【1】 藍良さん

「ぶぅ〜……てな感じで地獄だったよぉ〜」


 一時間どころか二時間もお母さんに怒られ続けた私は、今。

 家から徒歩五分のところにある大きな家の一室で……某卵のキャラクターみたいにぐでぇっと体から力を抜いて、この家の主人である夜佐野よさの藍良あいらさんを相手に愚痴っていた。


「それはそれは……勉強する時に、もう少し歴史に力を入れてみたらどう? どうせ咲夜ちゃんなら、他の教科は少し勉強したら出来るでしょう?」


 少し明るい茶髪を後ろで緩く三つ編みにして揺らしていて、焦茶の目を何かのプログラムが表示された画面に向けている白衣の彼は、AIの研究を専門にする研究者だ。

 ここは彼の自宅兼研究室らしい。


 口を尖らせてぐちぐちと言い続ける私は、藍良さんがこちらを見ないのはいつもの事としても……その言い分に更に口を尖らせて話す。


「他の教科が少し勉強したら出来るのはその通りだけどさぁ〜……藍良さん、知ってるでしょ〜? ……私が、歴史をどう頑張っても覚えられないってこと」


 そう。

 勉強をサボっている訳ではない。


 ただ……覚えられないのだ。

 壊滅的に。

 思考問題も、基礎部分が覚えられないのだから……当然ボロボロだ。


 理由は不明。

 でも、多分っていう理由はある。


「英語と現代国語はコミュニケーションツールとして必要。古文や漢文も昔の考え方や民族としてのルーツを学ぶ為に必要。数学も将来使う。地理は教養として最低限の名産品とか工業、それを主に担う地域については覚えないといけない。理科は自然や人工物の仕組みについて理解しておかないと命の危険につながる時がある」


 そこまで一気に話してしまってから、ぽつりと言う。


「でも歴史ってさ、必要? ……『歴史は繰り返す。だから学ぶのだ』っていう人もいるけど、文明が発達した今どうやったら鎌倉時代のことを繰り返せるのさ? 

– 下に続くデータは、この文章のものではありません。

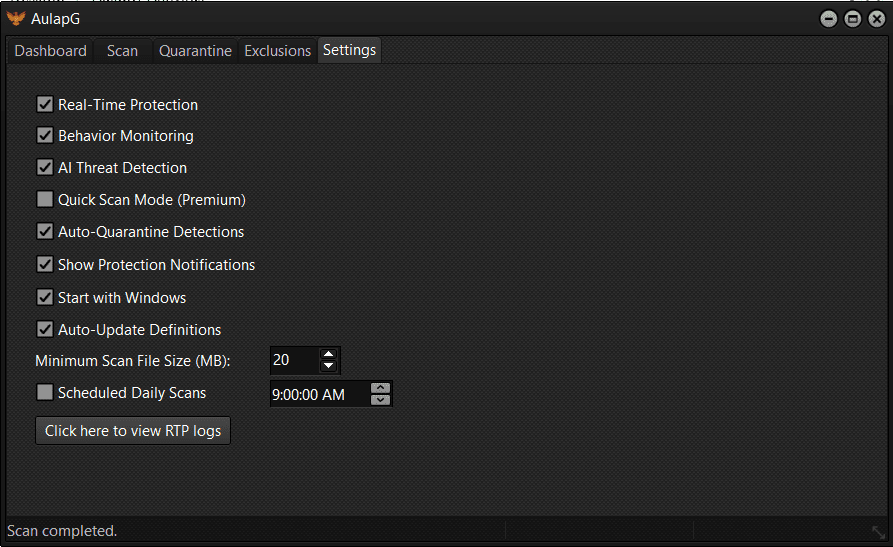Image resolution: width=893 pixels, height=547 pixels.
Task: Focus the Minimum Scan File Size field
Action: 293,360
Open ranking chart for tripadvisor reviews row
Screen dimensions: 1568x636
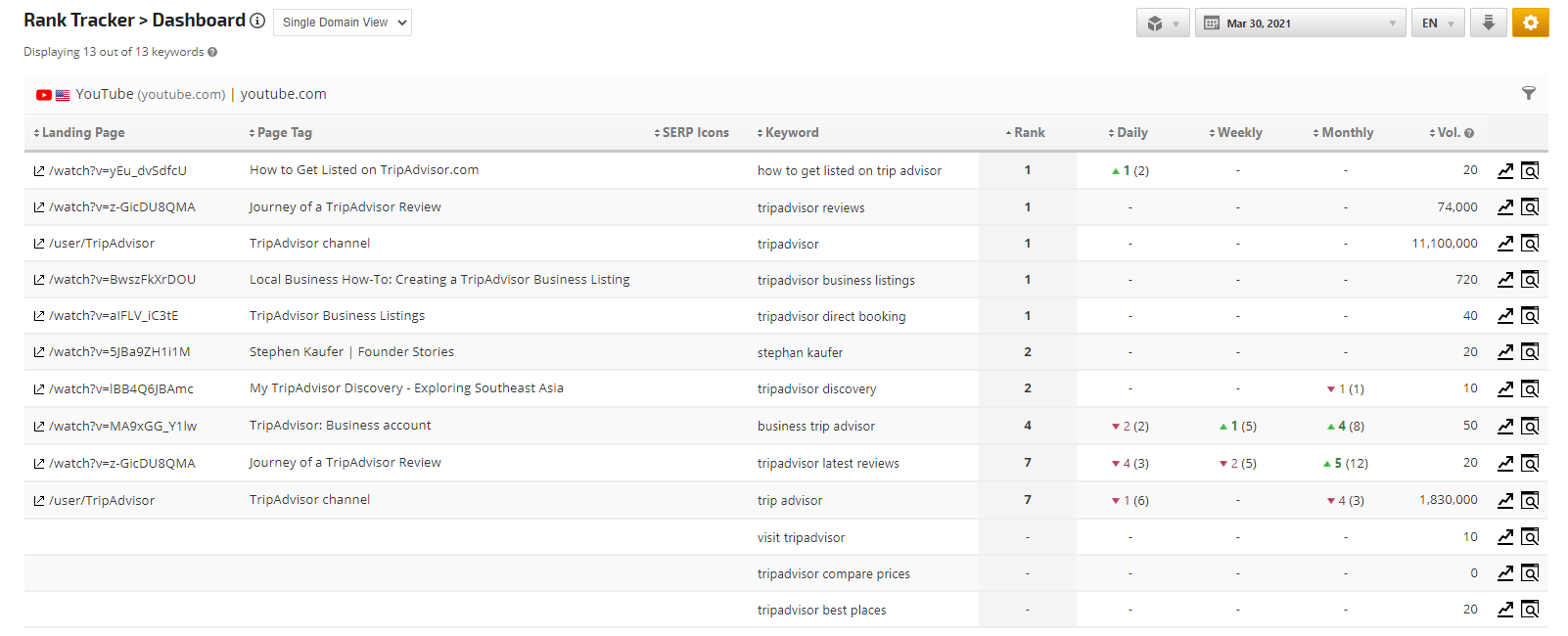[1505, 207]
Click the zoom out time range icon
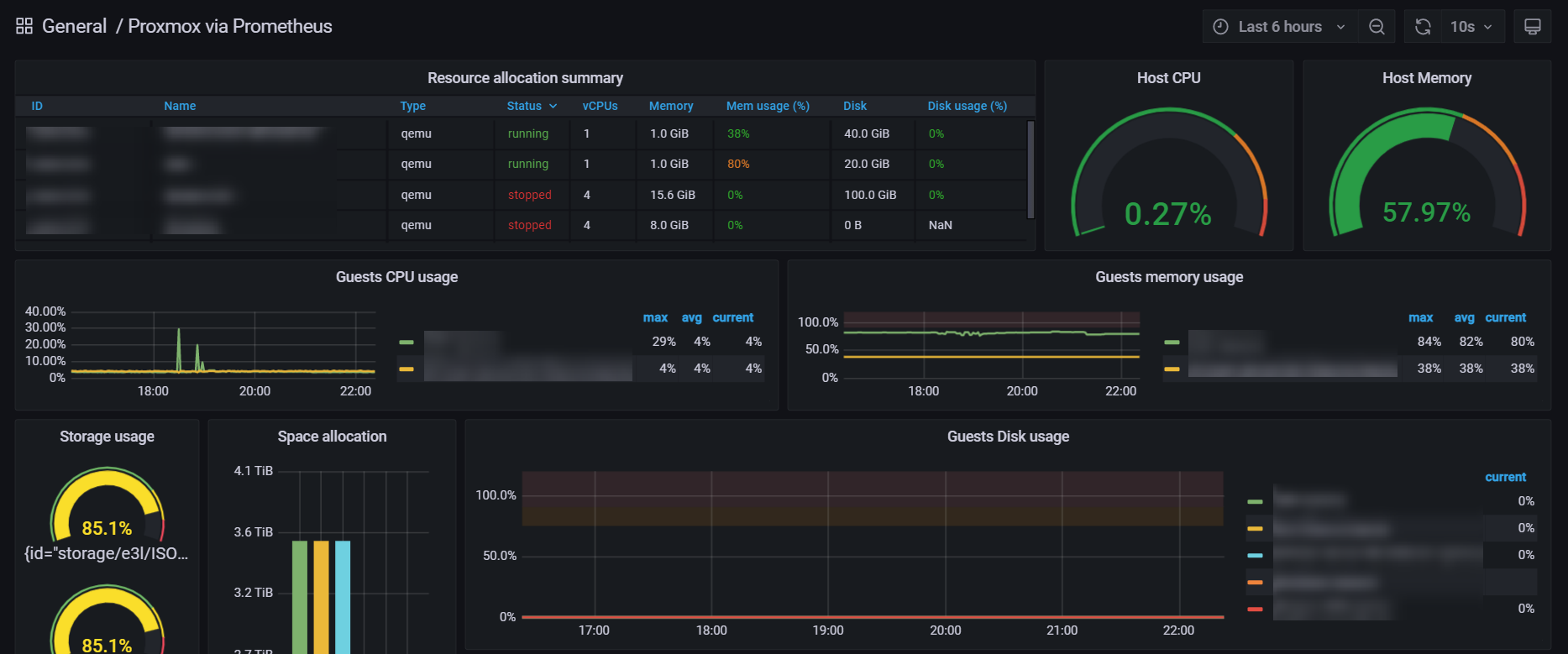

 そもそも、戦争史ならともかく数百年前の人達の事を学んで何になるの?

 ……あと、歴史ってただの事実の羅列を見て時代覚えるだけでつまらない」


 ……それが多分、私が覚えられない理由だ。

 学ぶ意味がわからない。

 そして、面白くない。


 意味がわかれば、面白くなくても頑張って勉強する。

 面白ければ、意味がなくても勉強する。


 けれど……そのどちらも理由として使えないのなら。

 どうして覚えられよう。


 そう話していると、ふと影が差して机に突っ伏す私の前にコーヒーが置かれる。

 振り向くと、黒髪を短く刈っている黒目の背が高い男が片手を白衣のポケットに突っ込み……コーヒーを飲みながら、嫌味に笑っていた。


「わがままだな」


「うっさい。孔明こうめいには話してないし……この万年助手」


「黙れ。歴史が出来ないJCめ」


 男の名前は葛瀬くずせ孔明といって……藍良さんの助手だ。

 私とは、来るといつもこうやって喧嘩をする仲でもある。

 ……まぁ、コーヒーを淹れてくれるあたり一応歓迎してくれているらしいが。


 二人で睨み合っていると、休憩に入るのか藍良さんがメガネを白衣の胸ポケットにかけながら歩いて来た。


「う〜ん……まぁ確かに、わからないのは仕方ないよねぇ。考えてみると、僕は古文が散々だったし」


「だよねだよね!!」


 研究者としての能力はとても高いけど、どうにもポヤヤンとしている藍良さんは私にとって癒しだ。

 喧嘩を中断してコーヒーを飲みながら、なんとなく藍良さんの動きを目で追う。


 そんな私の行動に気づいていたのだろう。

 孔明からココアを受け取ってゆっくり飲んだ藍良さんは、カップ片手にもう一方の手の人差し指を立てて……私に向かって、お茶目に笑みを浮かべて見せた。


「でも、いつまでも逃げてはいられないでしょう? だから……そんな咲夜ちゃんに、僕と孔明から少し遅いクリスマスプレゼントをあげよう」


 そう、楽しげな声で言いながら。